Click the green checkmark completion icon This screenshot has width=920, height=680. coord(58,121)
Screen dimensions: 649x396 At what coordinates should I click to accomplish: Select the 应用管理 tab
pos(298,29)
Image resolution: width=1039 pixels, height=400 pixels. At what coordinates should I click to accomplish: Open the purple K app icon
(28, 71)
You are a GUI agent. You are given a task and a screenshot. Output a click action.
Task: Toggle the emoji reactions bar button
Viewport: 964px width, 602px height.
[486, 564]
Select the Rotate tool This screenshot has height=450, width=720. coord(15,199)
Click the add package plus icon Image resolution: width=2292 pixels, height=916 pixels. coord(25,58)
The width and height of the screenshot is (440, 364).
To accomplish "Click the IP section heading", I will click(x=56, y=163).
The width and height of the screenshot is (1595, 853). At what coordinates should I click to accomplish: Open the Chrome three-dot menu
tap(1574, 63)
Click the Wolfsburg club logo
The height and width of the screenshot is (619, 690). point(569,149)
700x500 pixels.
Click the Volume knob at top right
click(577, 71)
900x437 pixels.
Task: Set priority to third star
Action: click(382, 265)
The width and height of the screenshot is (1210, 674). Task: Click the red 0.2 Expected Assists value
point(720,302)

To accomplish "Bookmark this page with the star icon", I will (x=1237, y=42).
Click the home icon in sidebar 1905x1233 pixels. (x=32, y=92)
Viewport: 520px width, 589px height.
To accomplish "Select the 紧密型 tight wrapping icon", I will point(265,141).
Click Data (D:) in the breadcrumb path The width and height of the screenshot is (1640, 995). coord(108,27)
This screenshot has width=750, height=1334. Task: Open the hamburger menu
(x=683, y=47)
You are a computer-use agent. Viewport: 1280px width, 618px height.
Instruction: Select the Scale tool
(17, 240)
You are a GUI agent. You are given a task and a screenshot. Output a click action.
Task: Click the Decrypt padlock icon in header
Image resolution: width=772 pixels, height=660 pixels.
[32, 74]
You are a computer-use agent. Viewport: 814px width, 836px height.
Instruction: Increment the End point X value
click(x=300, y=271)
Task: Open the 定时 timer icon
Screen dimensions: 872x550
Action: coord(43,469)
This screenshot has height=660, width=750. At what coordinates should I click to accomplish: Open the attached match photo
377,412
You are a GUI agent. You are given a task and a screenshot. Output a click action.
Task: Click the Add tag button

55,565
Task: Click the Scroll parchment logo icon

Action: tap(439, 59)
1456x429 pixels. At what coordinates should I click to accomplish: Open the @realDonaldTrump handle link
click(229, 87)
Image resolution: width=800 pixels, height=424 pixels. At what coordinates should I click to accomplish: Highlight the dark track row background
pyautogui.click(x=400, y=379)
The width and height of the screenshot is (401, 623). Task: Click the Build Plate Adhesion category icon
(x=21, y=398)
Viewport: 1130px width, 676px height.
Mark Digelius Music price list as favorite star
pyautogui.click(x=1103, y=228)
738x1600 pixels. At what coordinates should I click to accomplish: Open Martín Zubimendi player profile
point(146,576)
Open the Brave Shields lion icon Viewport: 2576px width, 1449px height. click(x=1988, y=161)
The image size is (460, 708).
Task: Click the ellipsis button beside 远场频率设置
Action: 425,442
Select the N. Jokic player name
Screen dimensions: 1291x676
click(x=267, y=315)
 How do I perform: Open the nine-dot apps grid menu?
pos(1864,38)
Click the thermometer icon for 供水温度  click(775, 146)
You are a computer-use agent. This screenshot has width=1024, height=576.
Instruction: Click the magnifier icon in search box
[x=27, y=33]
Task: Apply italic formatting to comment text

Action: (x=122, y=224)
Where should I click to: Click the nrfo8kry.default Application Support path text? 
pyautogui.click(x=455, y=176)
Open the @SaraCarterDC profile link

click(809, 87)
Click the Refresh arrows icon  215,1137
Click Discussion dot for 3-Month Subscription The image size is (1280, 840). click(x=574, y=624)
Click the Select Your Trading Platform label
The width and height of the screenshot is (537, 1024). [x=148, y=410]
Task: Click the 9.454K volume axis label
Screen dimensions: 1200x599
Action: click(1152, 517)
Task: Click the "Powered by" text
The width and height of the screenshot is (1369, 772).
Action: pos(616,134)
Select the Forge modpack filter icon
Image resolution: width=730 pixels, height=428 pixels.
▬▬▬▬▬▬▬▬▬▬
• **ABOUT THIS EXERCISE**
Copy the entries above exactly, but only from the line holding "Instruction: Increment the End point X value" through the line holding "Select the N. Jokic player name", both included.

• **EXERCISE OUTPUT**
Instruction: Increment the End point X value
click(x=300, y=271)
Task: Open the 定时 timer icon
Screen dimensions: 872x550
Action: coord(43,469)
This screenshot has height=660, width=750. At what coordinates should I click to accomplish: Open the attached match photo
377,412
You are a GUI agent. You are given a task and a screenshot. Output a click action.
Task: Click the Add tag button

55,565
Task: Click the Scroll parchment logo icon

Action: tap(439, 59)
1456x429 pixels. At what coordinates should I click to accomplish: Open the @realDonaldTrump handle link
click(229, 87)
Image resolution: width=800 pixels, height=424 pixels. At what coordinates should I click to accomplish: Highlight the dark track row background
pyautogui.click(x=400, y=379)
The width and height of the screenshot is (401, 623). Task: Click the Build Plate Adhesion category icon
(x=21, y=398)
Viewport: 1130px width, 676px height.
Mark Digelius Music price list as favorite star
pyautogui.click(x=1103, y=228)
738x1600 pixels. At what coordinates should I click to accomplish: Open Martín Zubimendi player profile
point(146,576)
Open the Brave Shields lion icon Viewport: 2576px width, 1449px height. click(x=1988, y=161)
The image size is (460, 708).
Task: Click the ellipsis button beside 远场频率设置
Action: 425,442
Select the N. Jokic player name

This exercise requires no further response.